I know I can and should add indexes on the start_datetime and log_datetime columns to increase optimization. But is there any restructure of the query that would also help optimize?

Fiddle Link:

https://dbfiddle.uk/?rdbms=sqlserver_2016&fiddle=b5639752cc9cba32faee10bf3810d950

EDIT: The IDs of the Events are not always in the same order as the start_datetime. An Event will always last until the next event is started. If there is no next event, then the current event is still in progress. The reason that the IDs are not consistent with the start_datetime order is because this data is ingested and given auto incremented ids and sometimes the ingestion of Events may come out of sequential datetime order.

CodePudding user response：

You can simplify the query a bit. Start with this subquery to retrieve your Event table including an end_datetime. Using the LEAD windowing function.

      SELECT id, start_datetime, 
             LEAD (start_datetime, 1) OVER (ORDER BY start_datetime ASC) 
        FROM Event

Will this make the query faster? Probably: LEAD() is generally more efficient than MIN() ... LEFT JOIN ... GROUP BY because it has to wrangle less data.

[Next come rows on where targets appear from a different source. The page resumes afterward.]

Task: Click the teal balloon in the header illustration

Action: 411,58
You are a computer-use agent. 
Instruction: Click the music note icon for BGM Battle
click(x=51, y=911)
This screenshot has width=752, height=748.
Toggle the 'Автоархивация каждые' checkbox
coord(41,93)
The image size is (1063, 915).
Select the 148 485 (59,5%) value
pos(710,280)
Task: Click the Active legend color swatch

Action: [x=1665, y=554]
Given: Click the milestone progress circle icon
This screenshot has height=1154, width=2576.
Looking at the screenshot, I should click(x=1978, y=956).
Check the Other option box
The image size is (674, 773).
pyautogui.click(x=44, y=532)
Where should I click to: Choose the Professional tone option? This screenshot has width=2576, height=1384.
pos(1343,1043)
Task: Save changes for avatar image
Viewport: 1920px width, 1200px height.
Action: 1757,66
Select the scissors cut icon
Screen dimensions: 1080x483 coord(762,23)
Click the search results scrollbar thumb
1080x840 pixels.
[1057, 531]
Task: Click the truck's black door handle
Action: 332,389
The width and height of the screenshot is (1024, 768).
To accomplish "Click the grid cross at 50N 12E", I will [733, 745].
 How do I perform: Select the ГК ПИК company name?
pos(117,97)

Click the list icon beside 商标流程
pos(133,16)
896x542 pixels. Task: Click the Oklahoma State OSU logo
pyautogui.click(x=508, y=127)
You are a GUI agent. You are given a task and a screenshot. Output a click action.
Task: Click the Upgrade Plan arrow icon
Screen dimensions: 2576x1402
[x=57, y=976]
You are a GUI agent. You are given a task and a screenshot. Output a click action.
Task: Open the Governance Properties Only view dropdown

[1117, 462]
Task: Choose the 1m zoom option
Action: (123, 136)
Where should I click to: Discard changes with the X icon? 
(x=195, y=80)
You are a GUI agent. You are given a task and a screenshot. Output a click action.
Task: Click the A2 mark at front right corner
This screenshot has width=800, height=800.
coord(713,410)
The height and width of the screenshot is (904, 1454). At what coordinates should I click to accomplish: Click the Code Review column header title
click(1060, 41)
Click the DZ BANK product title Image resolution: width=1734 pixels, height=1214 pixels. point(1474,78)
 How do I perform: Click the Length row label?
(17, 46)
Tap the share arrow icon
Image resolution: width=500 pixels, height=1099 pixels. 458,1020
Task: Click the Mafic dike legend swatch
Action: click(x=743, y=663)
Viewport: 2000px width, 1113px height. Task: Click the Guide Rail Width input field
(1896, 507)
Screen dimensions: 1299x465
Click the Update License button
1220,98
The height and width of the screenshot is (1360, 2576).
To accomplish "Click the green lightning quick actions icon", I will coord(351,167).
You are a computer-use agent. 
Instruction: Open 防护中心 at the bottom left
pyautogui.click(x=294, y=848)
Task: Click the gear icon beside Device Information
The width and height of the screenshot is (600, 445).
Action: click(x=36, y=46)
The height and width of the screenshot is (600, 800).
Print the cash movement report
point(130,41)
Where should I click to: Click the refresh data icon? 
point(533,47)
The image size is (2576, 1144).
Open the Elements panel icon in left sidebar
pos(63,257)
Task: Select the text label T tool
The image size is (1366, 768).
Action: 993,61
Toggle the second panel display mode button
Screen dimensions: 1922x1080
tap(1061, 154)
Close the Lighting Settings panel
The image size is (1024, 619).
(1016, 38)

Then use it with your (correct) logic to join the Activity table. Using a Common Table Expression, the query now looks like this.

WITH StartEnd AS (
  SELECT 
    id, start_datetime, 
    LEAD (start_datetime, 1) OVER (ORDER BY start_datetime ASC) end_datetime
  FROM Event a
)
SELECT StartEnd.id EventId, StartEnd.start_datetime, StartEnd.end_datetime,
       Activity.id ActivityId, Activity.log_datetime
  FROM StartEnd
  LEFT JOIN Activity 
           ON Activity.log_datetime >= StartEnd.start_datetime
          AND (    Activity.log_datetime < StartEnd.end_datetime
                OR StartEnd.end_datetime IS NULL) 
ORDER BY StartEnd.start_datetime, Activity.log_datetime;

Fiddle

I suspect an index on Event (start_datetime) will help. And so will an index on Activity(log_datetime). You can omit id from those indexes because id is the PK on both tables and is implicitly part of any other index.

But to be sure, when you run this query with your real data in SSMS, right-click in the query window, choose Show Actual Execution Plan, then run the query and examine the plan. Those Actual plans sometimes suggest appropriate indexes.

Common Table Expressions definitely make queries easier to read. And the way the query planner works, they don't harm performance compared to using subqueries.